ST. CLAIRSVILLE — A guest brought an issue in Mead Township before the Belmont County Board of Commissioners on Wednesday. Joyce Hartley of Cash Ridge Road, Shadayside said her property has been suffering damage she believes is related to roadwork near her property and the township trustees have not taken action.

“I am getting severe damage to my house,” she said, adding her taxes on the residence have also increased.

She said she believes negligence on the part of the trustees are to blame for the damage. She also said Belmont County Engineer Terry Lively has also not looked at the property which she said might be in his jurisdiction.

“None of you want anything to do with this,” she said. “My stuff’s getting damaged. My health is failing.”

Hartley said water was running through a ditch and under her property following roadwork.

Commissioner J.P. Dutton said he sympathized, but this was not the purview of the county.

“A lot of the issues that you’re bringing up unfortunately are not the jurisdiction of the Belmont County Commissioners. “It’s our understanding that a lot of this is a township issue. … Townships and counties are completely separate in terms of how they’re operating.”

Hartley said she was considering what could be termed an act of vandalism or property damage to find the source of the harm.

“The commissioners and the township’s going to make me commit a crime in order to expose it,” she said.
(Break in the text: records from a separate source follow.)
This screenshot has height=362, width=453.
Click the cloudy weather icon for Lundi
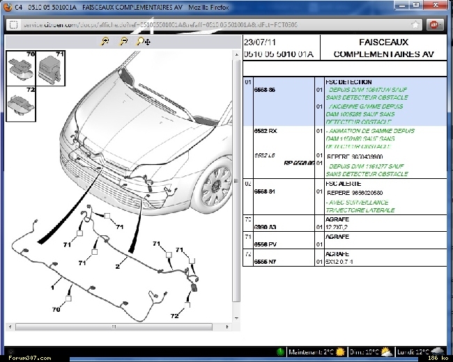click(438, 352)
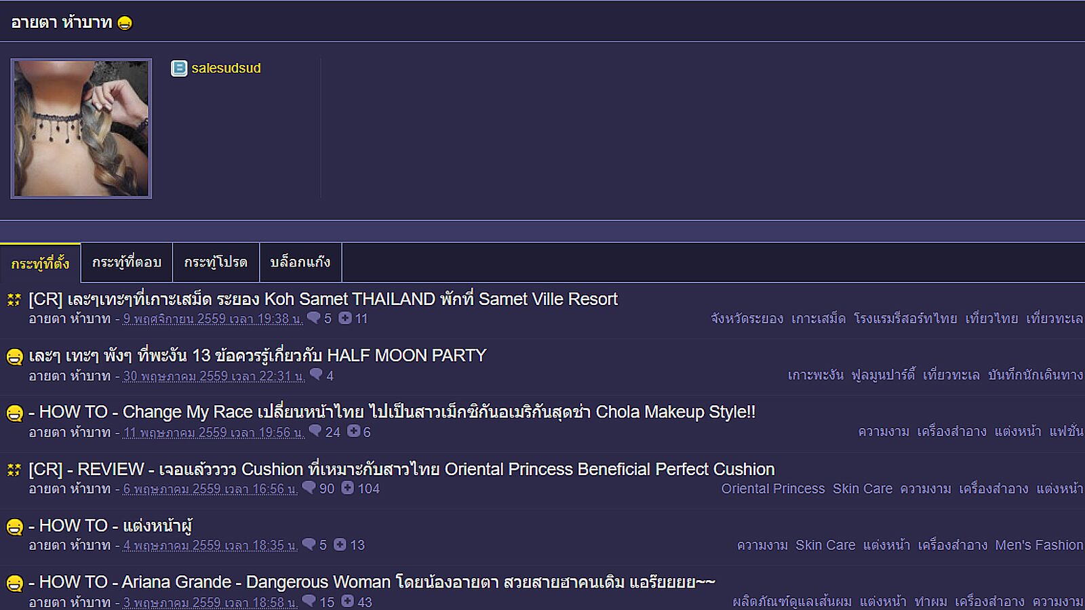
Task: Click the Men's Fashion tag
Action: [x=1038, y=545]
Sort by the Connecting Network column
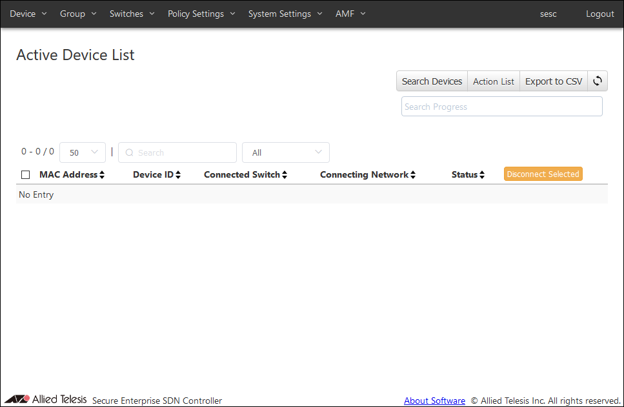Screen dimensions: 624x407 [368, 175]
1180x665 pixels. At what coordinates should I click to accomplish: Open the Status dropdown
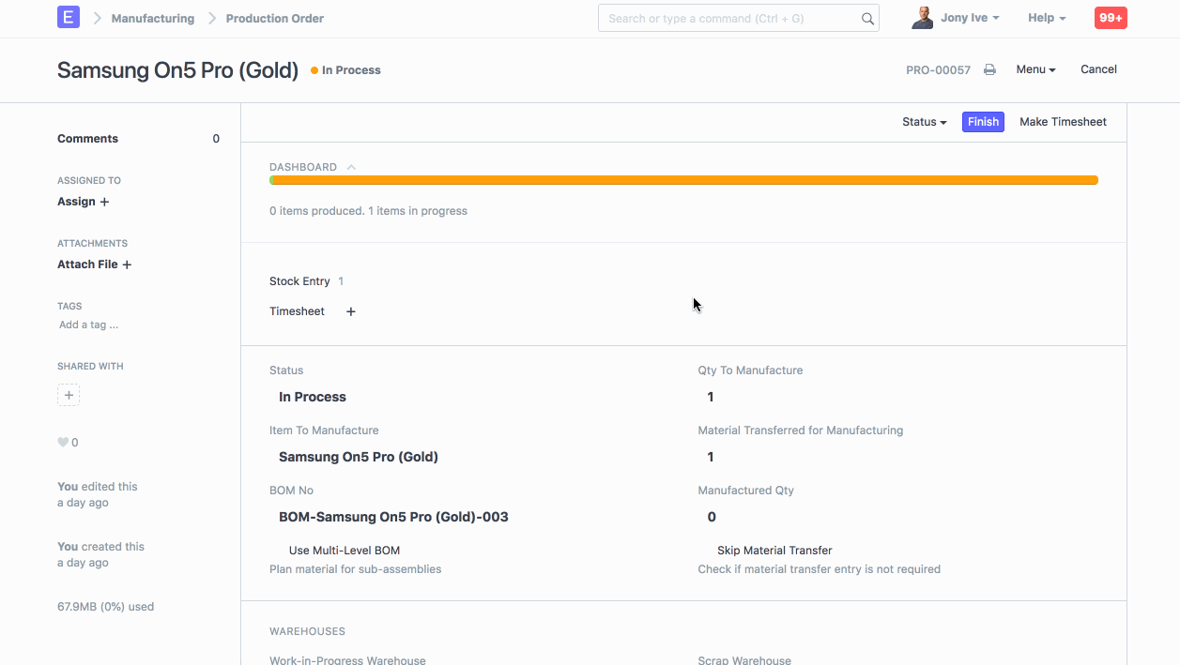(x=924, y=122)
The conversation touched on other topics Dutton said was irrelevant to the topic, and a deputy providing courthouse security was called in. Hartley left without incident. She departed before she could be asked further questions.

Afterward, Lively said his office was not responsible for the roadwork.

“It was not something that the engineer’s office was involved in,” he said.

“We changed no ditch-line. The roadway is the same as it was before Gulfport redid the road for us, and now she claims we’ve diverted water onto her property,” Mead Township Trustee Clyde Hammond said, adding the work was completed about two years ago. “They changed no ditch-line, they put no pipes in.”

Hammond speculated water seeping onto her property could have come from a spring.

“Springs develop out in these hills, and we have no control over where the water goes,” he said.

Mead Township Trustee Ed Good said Gulfport Energy restored the road as part of a road use maintenance agreement. He said the oil and gas company designed and planned the work, not the township.

“It’s totally transparent. It is what it is,” he said.

In other matters, the commissioners are also preparing to transfer records from the current location at Oak View Road to a new facility. They authorized $13,000 for two shipping containers.

“That’s for the records department. That has to do with pulling the remaining records out of the rehabilitation building (off Hammond Road) that’s going to be torn down next year. The Oak View (Road) building where the records are is getting…fairly full.”

Dutton said the county is still in the process of selecting a prospective site for the future building. The Oak View Road building is close to 100 years old.